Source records
■ ■ ■ ■

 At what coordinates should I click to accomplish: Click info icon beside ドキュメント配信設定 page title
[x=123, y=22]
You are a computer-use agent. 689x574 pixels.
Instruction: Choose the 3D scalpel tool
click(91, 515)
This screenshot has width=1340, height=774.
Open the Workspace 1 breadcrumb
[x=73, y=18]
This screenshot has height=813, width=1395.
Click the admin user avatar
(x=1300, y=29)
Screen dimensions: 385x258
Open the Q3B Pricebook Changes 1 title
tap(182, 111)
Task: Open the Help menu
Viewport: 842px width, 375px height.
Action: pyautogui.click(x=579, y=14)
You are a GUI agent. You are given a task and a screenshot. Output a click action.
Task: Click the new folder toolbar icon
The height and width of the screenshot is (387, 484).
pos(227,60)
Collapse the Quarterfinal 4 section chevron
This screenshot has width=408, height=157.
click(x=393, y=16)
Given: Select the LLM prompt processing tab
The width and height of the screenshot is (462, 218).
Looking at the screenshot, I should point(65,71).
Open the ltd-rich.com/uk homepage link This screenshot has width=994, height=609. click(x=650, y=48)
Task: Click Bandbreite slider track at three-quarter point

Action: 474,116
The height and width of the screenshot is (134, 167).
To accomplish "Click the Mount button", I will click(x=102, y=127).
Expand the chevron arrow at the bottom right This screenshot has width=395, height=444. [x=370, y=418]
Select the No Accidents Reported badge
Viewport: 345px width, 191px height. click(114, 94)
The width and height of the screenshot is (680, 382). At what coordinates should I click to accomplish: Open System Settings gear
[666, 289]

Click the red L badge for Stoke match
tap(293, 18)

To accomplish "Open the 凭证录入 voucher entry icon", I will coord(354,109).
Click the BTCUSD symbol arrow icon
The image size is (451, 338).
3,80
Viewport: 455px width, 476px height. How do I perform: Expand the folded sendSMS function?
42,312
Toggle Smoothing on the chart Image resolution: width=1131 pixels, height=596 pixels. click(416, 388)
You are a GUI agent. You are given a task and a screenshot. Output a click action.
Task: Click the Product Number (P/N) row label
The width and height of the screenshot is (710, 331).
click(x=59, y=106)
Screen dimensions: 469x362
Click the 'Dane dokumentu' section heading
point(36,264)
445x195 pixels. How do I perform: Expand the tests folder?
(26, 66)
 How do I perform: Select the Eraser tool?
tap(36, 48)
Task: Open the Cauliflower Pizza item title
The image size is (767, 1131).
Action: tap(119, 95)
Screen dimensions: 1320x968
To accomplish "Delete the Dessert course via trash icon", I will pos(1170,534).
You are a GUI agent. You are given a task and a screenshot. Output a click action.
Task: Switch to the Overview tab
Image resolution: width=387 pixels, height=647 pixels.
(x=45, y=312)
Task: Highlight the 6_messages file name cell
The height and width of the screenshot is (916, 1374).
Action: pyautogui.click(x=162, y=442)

■ ■ ■ ■

**PROBLEM TO WORK ON**
Write the data out once more. Keep every word the same.

**SOLUTION BELOW**
 At what coordinates should I click to accomplish: Click info icon beside ドキュメント配信設定 page title
[x=123, y=22]
You are a computer-use agent. 689x574 pixels.
Instruction: Choose the 3D scalpel tool
click(91, 515)
This screenshot has width=1340, height=774.
Open the Workspace 1 breadcrumb
[x=73, y=18]
This screenshot has height=813, width=1395.
Click the admin user avatar
(x=1300, y=29)
Screen dimensions: 385x258
Open the Q3B Pricebook Changes 1 title
tap(182, 111)
Task: Open the Help menu
Viewport: 842px width, 375px height.
Action: pyautogui.click(x=579, y=14)
You are a GUI agent. You are given a task and a screenshot. Output a click action.
Task: Click the new folder toolbar icon
The height and width of the screenshot is (387, 484).
pos(227,60)
Collapse the Quarterfinal 4 section chevron
This screenshot has width=408, height=157.
click(x=393, y=16)
Given: Select the LLM prompt processing tab
The width and height of the screenshot is (462, 218).
Looking at the screenshot, I should point(65,71).
Open the ltd-rich.com/uk homepage link This screenshot has width=994, height=609. click(x=650, y=48)
Task: Click Bandbreite slider track at three-quarter point

Action: 474,116
The height and width of the screenshot is (134, 167).
To accomplish "Click the Mount button", I will click(x=102, y=127).
Expand the chevron arrow at the bottom right This screenshot has width=395, height=444. [x=370, y=418]
Select the No Accidents Reported badge
Viewport: 345px width, 191px height. click(114, 94)
The width and height of the screenshot is (680, 382). At what coordinates should I click to accomplish: Open System Settings gear
[666, 289]

Click the red L badge for Stoke match
tap(293, 18)

To accomplish "Open the 凭证录入 voucher entry icon", I will coord(354,109).
Click the BTCUSD symbol arrow icon
The image size is (451, 338).
3,80
Viewport: 455px width, 476px height. How do I perform: Expand the folded sendSMS function?
42,312
Toggle Smoothing on the chart Image resolution: width=1131 pixels, height=596 pixels. click(416, 388)
You are a GUI agent. You are given a task and a screenshot. Output a click action.
Task: Click the Product Number (P/N) row label
The width and height of the screenshot is (710, 331).
click(x=59, y=106)
Screen dimensions: 469x362
Click the 'Dane dokumentu' section heading
point(36,264)
445x195 pixels. How do I perform: Expand the tests folder?
(26, 66)
 How do I perform: Select the Eraser tool?
tap(36, 48)
Task: Open the Cauliflower Pizza item title
The image size is (767, 1131).
Action: tap(119, 95)
Screen dimensions: 1320x968
To accomplish "Delete the Dessert course via trash icon", I will pos(1170,534).
You are a GUI agent. You are given a task and a screenshot. Output a click action.
Task: Switch to the Overview tab
Image resolution: width=387 pixels, height=647 pixels.
(x=45, y=312)
Task: Highlight the 6_messages file name cell
The height and width of the screenshot is (916, 1374).
Action: pyautogui.click(x=162, y=442)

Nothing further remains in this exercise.